Liberté chérie !

Antigone est libre et, comme la liberté se gagne sans cesse, il serait juste de dire qu’Antigone se libère, car on n’en finit jamais de se libérer, et d’apprendre à se libérer. La liberté est le don le plus réprimé, car la liberté figure la vérité, c’est le meilleur interprète de la vie. Elle dompte le destin et appelle à devenir plus que soi.

La conversion permanente

À la différence de ce qui est souvent dit ou cru, la tradition oblige à une conversion permanente. La tradition n’est pas une sinécure, une vie passée au spa ! La tradition demande un effort de tous les instants. Et même le plus important des efforts : ne pas oublier. Il n’y a de tradition que vivante, et vivre équivaut à prendre le risque de vivre.

L’appel du destin, l’oubli de la vocation

Pour nier l’origine, il est possible d’affirmer que l’existence des faits passés ne peut être prouvée, ou mieux qu’il s’agisse d’un accident, un accident amplifié par les ragots.
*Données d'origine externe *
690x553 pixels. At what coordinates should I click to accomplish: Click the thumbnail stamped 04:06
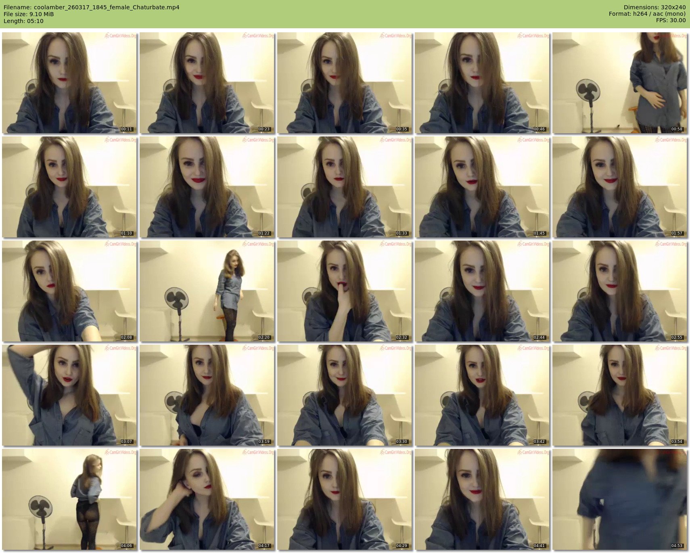coord(69,499)
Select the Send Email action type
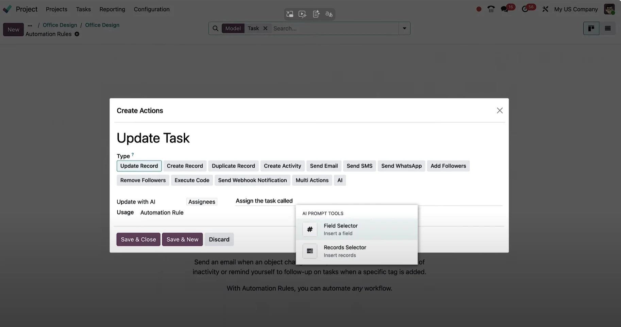Screen dimensions: 621x327 [x=323, y=166]

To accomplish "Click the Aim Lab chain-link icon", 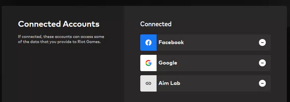I will point(148,83).
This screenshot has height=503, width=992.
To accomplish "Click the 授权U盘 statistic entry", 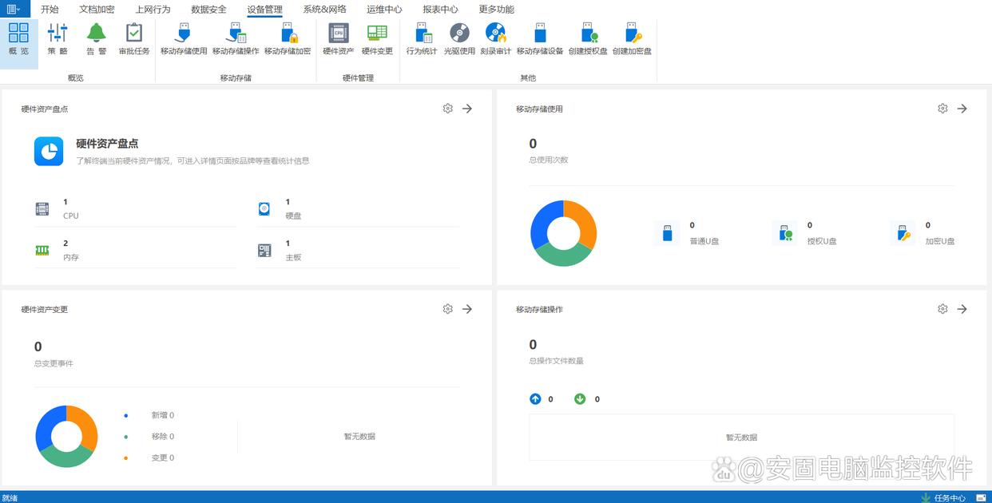I will point(807,233).
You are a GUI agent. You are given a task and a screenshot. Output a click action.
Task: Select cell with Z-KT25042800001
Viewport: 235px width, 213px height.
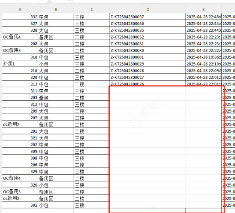coord(148,57)
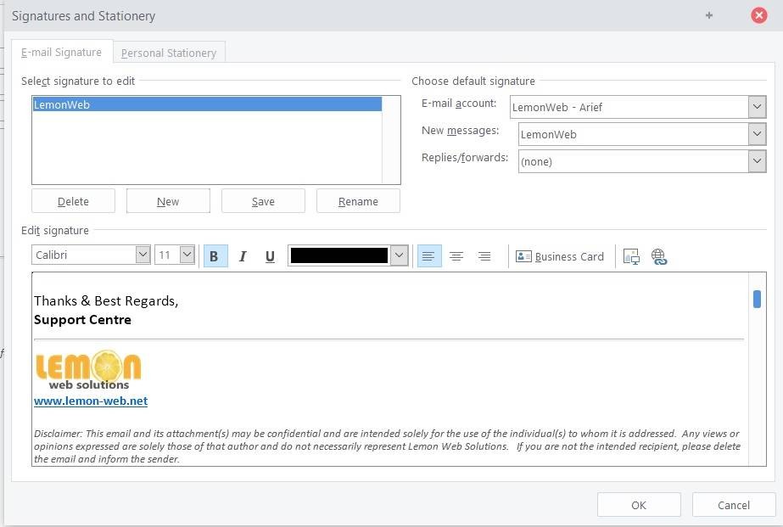Expand the Calibri font dropdown
The width and height of the screenshot is (783, 527).
(143, 255)
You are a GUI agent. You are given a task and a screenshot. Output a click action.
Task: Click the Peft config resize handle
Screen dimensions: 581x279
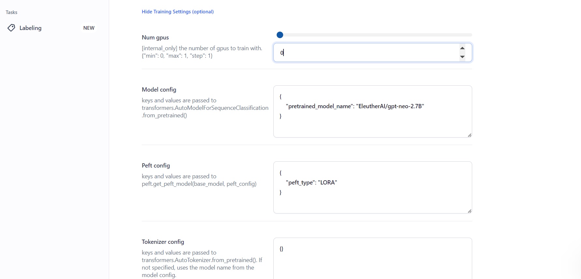tap(469, 211)
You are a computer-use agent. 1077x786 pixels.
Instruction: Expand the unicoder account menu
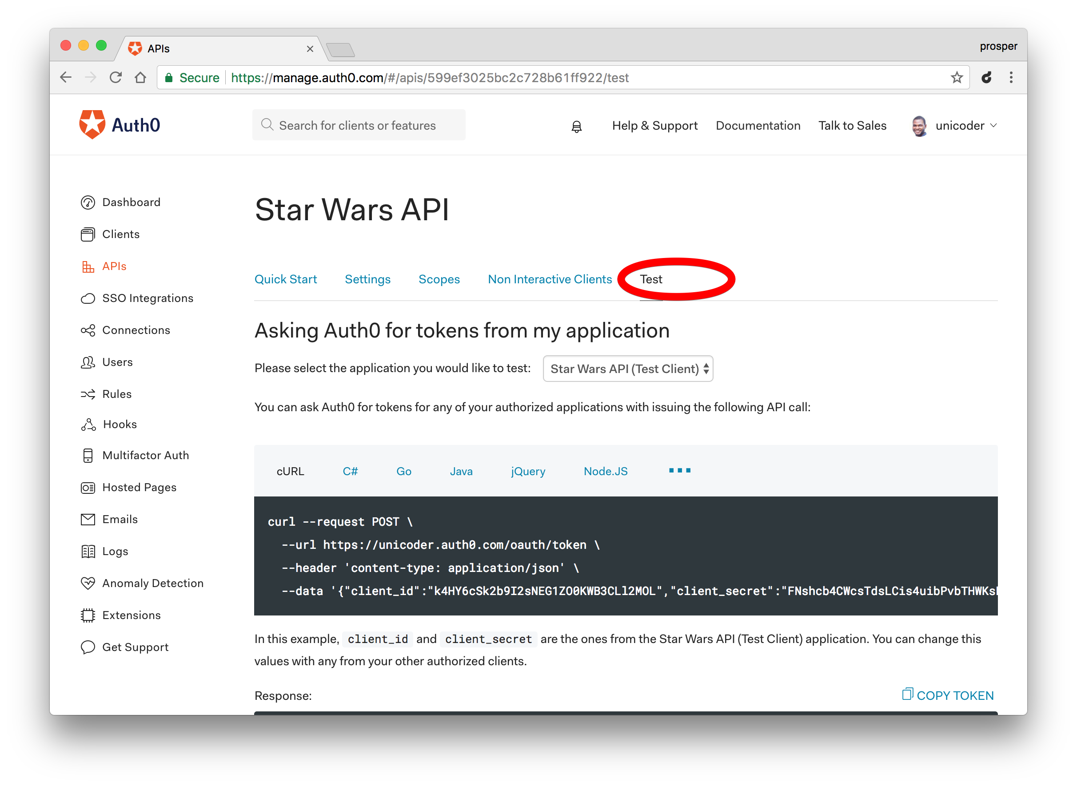coord(955,126)
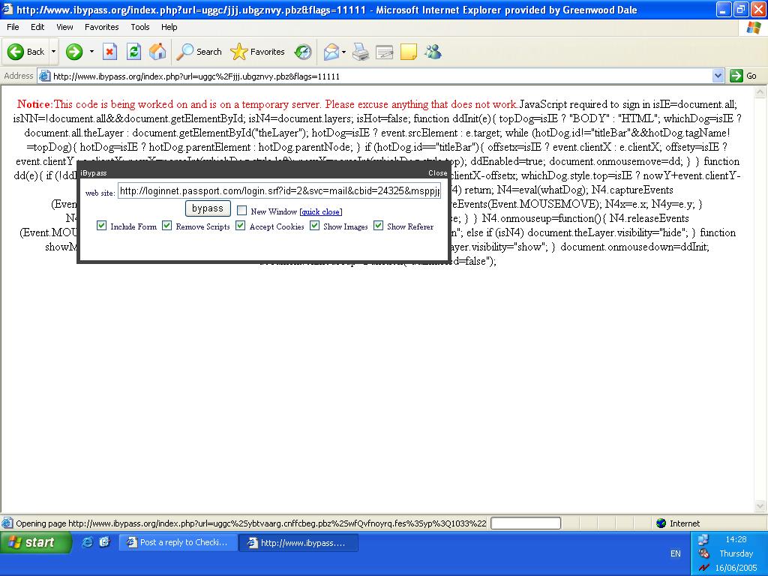Click the Forward navigation arrow
This screenshot has height=576, width=768.
[x=74, y=52]
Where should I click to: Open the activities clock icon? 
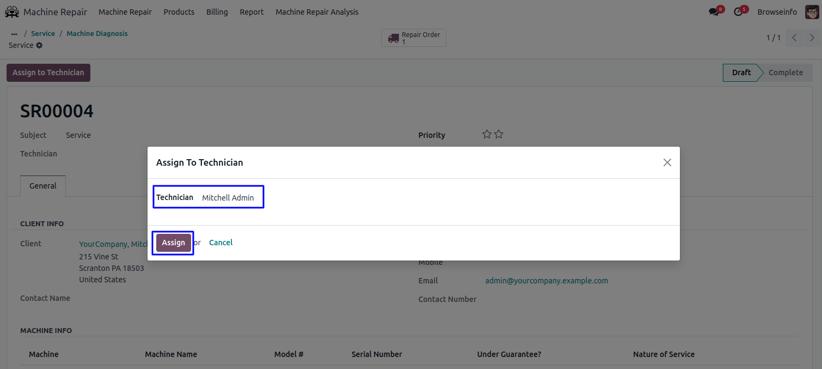738,12
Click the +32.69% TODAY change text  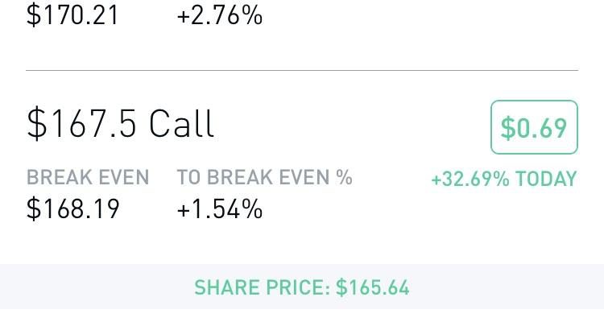[504, 179]
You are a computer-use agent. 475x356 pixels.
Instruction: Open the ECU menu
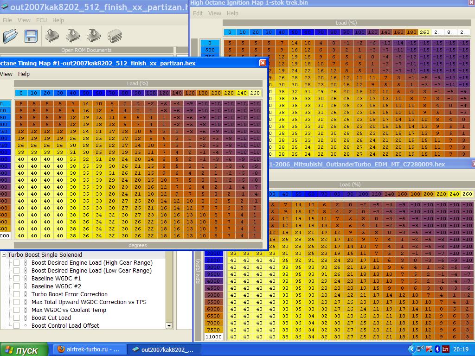click(41, 20)
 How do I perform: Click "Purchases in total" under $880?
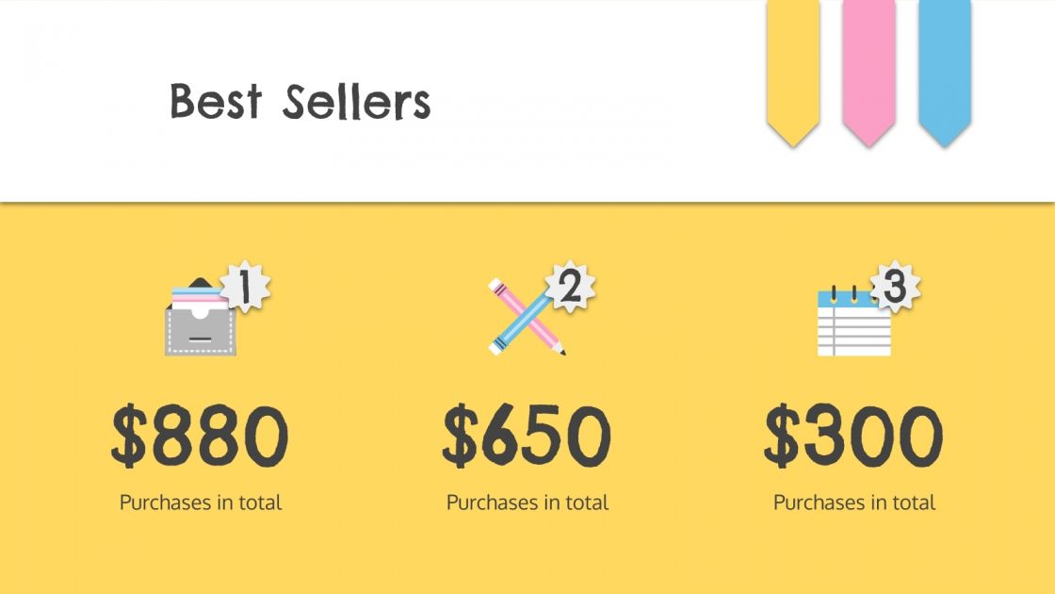201,503
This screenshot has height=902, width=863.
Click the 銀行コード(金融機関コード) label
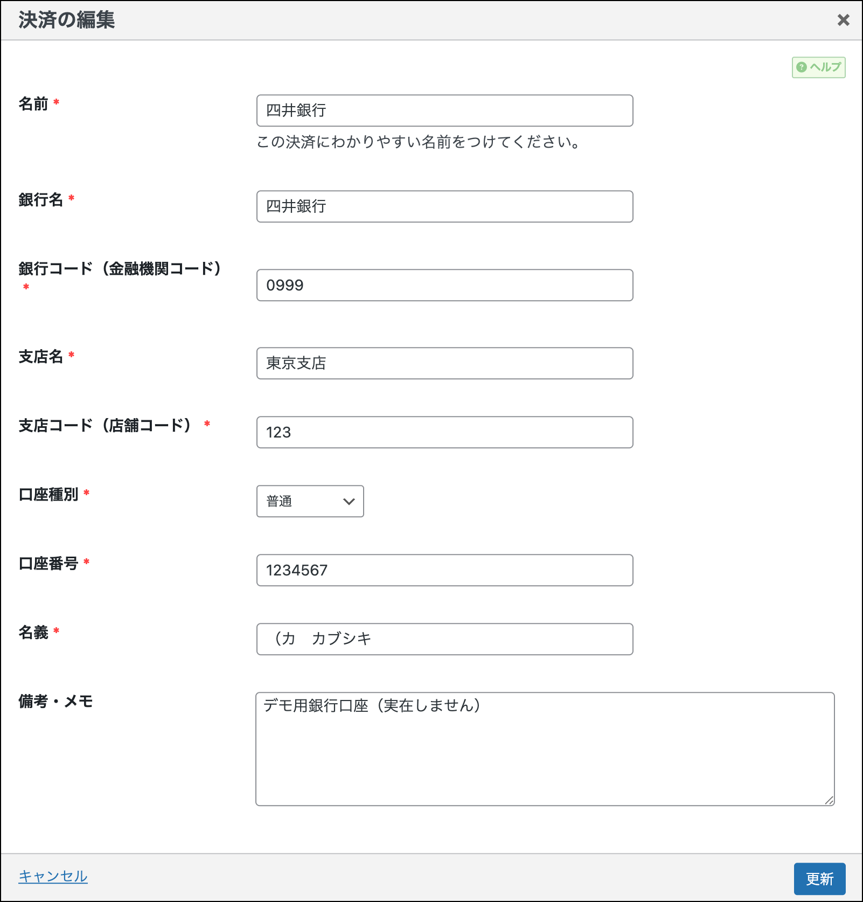120,268
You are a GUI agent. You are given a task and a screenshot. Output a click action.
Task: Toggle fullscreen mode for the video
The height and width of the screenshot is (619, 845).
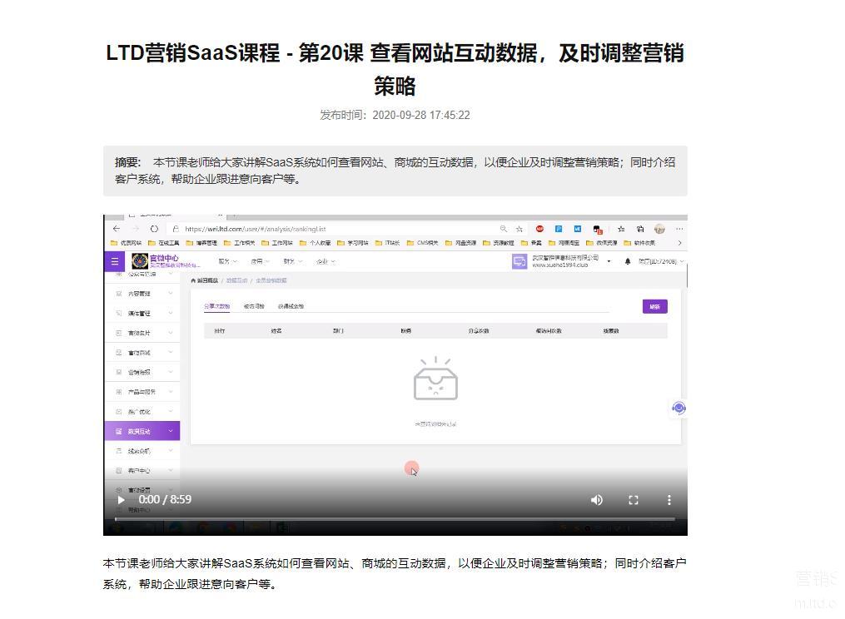633,500
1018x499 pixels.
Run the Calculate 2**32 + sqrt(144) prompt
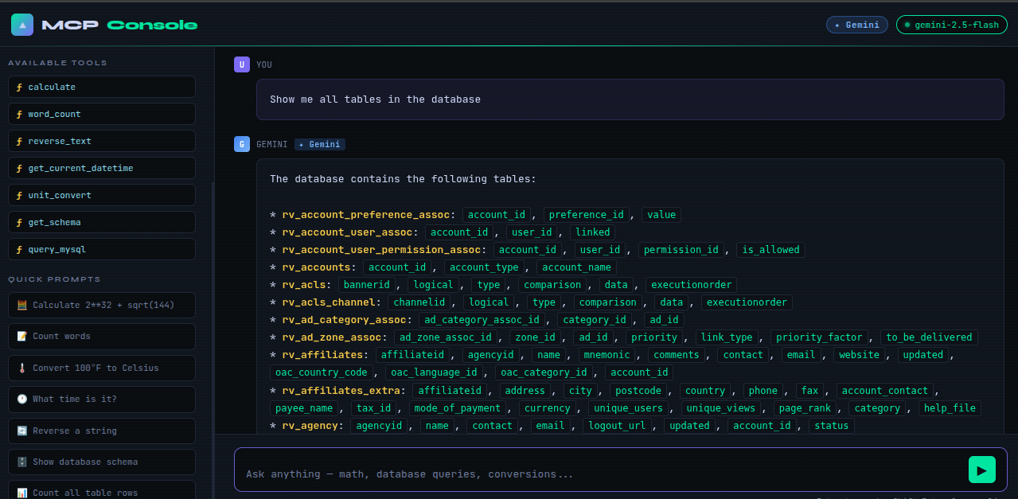[102, 305]
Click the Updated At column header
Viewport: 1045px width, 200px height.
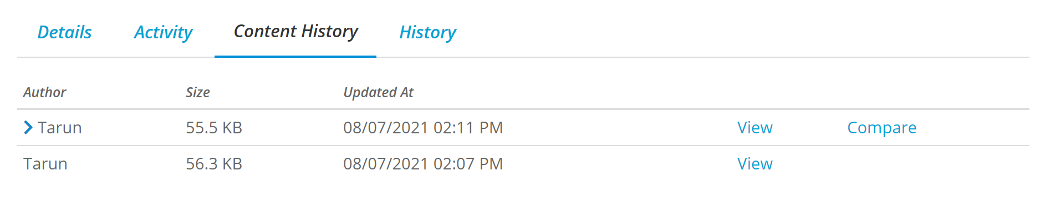[379, 92]
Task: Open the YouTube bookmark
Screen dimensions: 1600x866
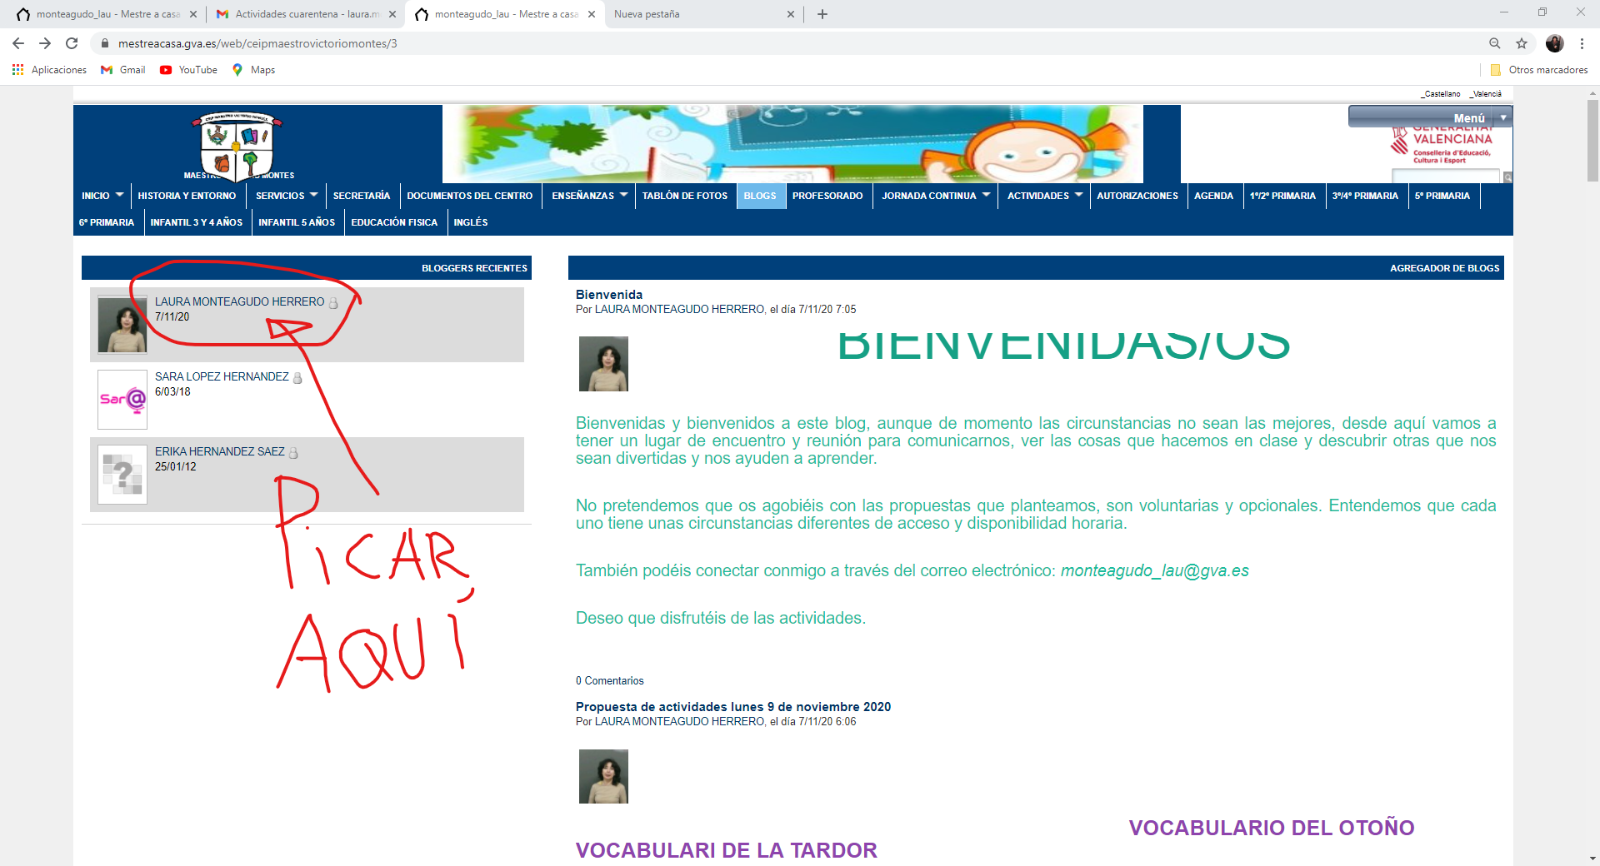Action: [x=188, y=70]
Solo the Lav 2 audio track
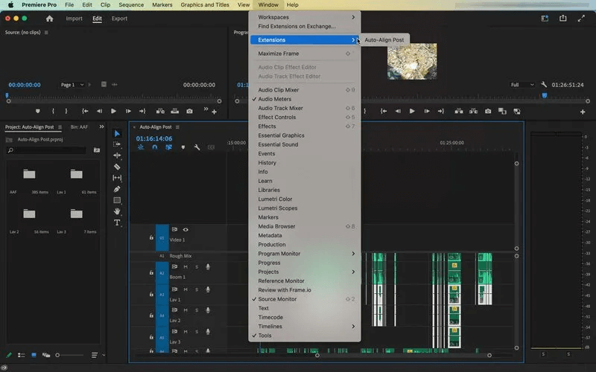 coord(196,311)
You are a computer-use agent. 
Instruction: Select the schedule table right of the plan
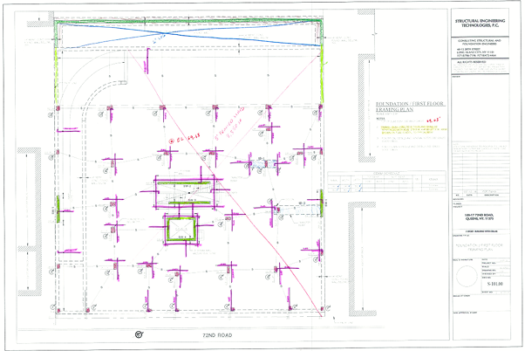pos(384,182)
C’est ici que l’atténuation se révèle souvent un subterfuge efficace, car il n’oblige pas à nier et s’appuie sur une part d’honnêteté, mais si l’escobarderie permet de s’extraire en apparence d’une lignée, permet de cacher au monde les fantômes de son origine sous le voile de l’ignorance, elle ne feinte que l’extérieur, les gens alentours, elle n’offre pas d’échappatoires lors d’une rencontre avec soi-même. Elle représente souvent la pierre angulaire d’une peur de l’intimité. Parce que l’intimité dévoile. Parce que la peur non assumée cloisonne en soi une peur de soi tout en la niant. Combien de nos contemporains vivent ainsi harnachés de leur peur du dévoilement ? Cette manière de feinte décline un arc-en-ciel de lâcheté ; une lâcheté qui bat la mesure du silence, qui crée l’équilibre et le fonde sur un oubli de soi, donc sur une perte de soi, puis une négation du soi. La peur qui ne meurt pas et ne ressuscite pas dans la bravoure annonce la mort de la liberté. Le règne des robots. Ismène se cache l’outrage de Créon. Ismène a déjà perdu sa liberté. Elle l’a perdue volontairement. Elle l’a troquée contre un peu de confort. Elle a peur de se voir. Ismène mène son petit bout de chemin comme l’adage populaire le dit, ce qui signifie qu’elle se confond avec son destin, plus encore elle s’emmitoufle en son destin, elle ne fait qu’un avec lui, elle ne peut presque plus distinguer son destin de sa vie or le destin est une peur non assumée, le destin convie à vivre une vie parallèle à la vie que l’on aurait pu vivre, la vie pour laquelle on était fait, le destin nous éloigne avec inexorabilité de notre vocation, au début nous voyons encore cette vocation, mais peu à peu elle se dissipe et se confond avec un songe. Quelquefois cependant, un événement peut raviver cette conscience de ce que nous sommes tout au fond de nous, c’est le moment où l’événement devient histoire.